Throughout the Mass Effect games, we are given choices.  Each choice shapes the character we are playing, specifies who they are and makes the story more our own.  It could be argued that this is simply a game mechanic meant to provide us with a bit more of an interactive and therefor entertaining experience.  That argument fails however, as soon as you carry a save game from ME1 to ME2, and subsequently to the upcoming ME3.  Your choices span an entire trilogy of games, a feature largely unseen in the entirety of the video game industry.  This elevates the choices from a simple entertaining aspect to a fundamental feature of the series, perhaps even the setting, as a complete whole.  It makes those decisions important.  Now, with the introduction of a single specific version of Commander Shepard our choices are being made null.  You chose to save the council?  Too bad, FilmShep killed them.  Yet you killed the Rachni Queen?  Irrelevant; FilmShep kept her as a pet.  Who died on Virmire?  Doesn't matter, FilmShep already made that choice for you, the decision you made had no effect.

On a different level, using Commander Shepard in the movie is also a disservice to the setting, and the character, in their own right.  The threat that Commander Shepard faces in the existing trilogy is a very specific, well-crafted saga with a beginning and an end.  To stretch that story beyond its intended length just to put it in a movie would cheapen it.  To invent a whole new story for Commander Shepard to be involved in would risk making the whole idea ridiculous.

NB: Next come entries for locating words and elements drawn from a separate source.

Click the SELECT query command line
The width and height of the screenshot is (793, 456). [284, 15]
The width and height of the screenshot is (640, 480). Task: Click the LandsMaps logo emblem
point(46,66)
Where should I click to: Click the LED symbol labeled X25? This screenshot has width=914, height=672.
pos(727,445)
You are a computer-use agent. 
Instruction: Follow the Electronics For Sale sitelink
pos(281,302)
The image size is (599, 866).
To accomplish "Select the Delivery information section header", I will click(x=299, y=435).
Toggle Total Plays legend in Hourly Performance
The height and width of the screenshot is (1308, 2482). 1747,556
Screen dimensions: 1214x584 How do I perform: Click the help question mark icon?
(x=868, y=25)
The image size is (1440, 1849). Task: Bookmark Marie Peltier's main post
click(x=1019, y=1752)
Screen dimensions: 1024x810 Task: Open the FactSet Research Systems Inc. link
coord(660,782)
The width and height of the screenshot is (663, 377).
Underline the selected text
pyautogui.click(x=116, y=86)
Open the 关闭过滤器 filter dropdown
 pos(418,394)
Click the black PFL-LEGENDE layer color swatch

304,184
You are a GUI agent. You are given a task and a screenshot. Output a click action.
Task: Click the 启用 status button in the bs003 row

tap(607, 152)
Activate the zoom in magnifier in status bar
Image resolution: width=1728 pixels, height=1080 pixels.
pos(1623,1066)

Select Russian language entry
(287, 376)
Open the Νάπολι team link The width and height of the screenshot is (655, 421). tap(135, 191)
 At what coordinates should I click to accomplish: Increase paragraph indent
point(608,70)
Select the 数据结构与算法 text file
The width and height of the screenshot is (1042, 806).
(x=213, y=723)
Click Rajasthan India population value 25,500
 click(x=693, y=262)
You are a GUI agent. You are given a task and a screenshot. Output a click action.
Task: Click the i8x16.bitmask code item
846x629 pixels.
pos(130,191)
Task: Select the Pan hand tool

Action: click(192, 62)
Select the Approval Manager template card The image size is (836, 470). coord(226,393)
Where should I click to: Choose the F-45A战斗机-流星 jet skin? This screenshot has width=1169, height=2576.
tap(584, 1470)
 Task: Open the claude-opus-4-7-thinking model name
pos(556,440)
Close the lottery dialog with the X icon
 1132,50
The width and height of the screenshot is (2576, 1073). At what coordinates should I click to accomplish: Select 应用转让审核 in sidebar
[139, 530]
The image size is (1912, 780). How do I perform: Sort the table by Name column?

Yet most importantly, there is a larger aspect to this decision.  Beyond my hurt fanboi feelings that they're nullifying my character, beyond the ridiculousness of giving the galaxy's savior yet another galaxy-ending threat to defeat, is the fact that Mass Effect should not be about Commander Shepard.  Not if they want to make the setting last.  The Mass Effect setting is rich, intricate, and has the potential to become a Science Fiction setting on par with Trek, Wars, or B5.  Yet this cannot happen if the only thing with which the general public identifies is one specific character.  The setting must be presented as a setting itself, not a story about one individual character.   If too much emphasis is placed on Commander Shepard, then if Bioware ever does attempt to make the setting into a legitimate sci-fi franchise the public will be much more reluctant to accept it without that character.  They won't see it as "that sci-fi setting" but "those movies and games about that one dude."  Much like the reaction that many people had about Halo: ODST.  "How can you call it a Halo game?  There's no Master Chief."  People identify such an iconic and central character as the setting itself, rather than as a part of that setting.

I'll stop rambling now, I just had to write this.  I doubt anyone at Bioware or Legendary will see it.  Even if they do, I really don't think it will have any effect whatseover.   I wish it would.  I wish they would see it, understand my point and the place of genuine love it comes from, and agree with me.  That won't happen, but I just wanted to say my piece.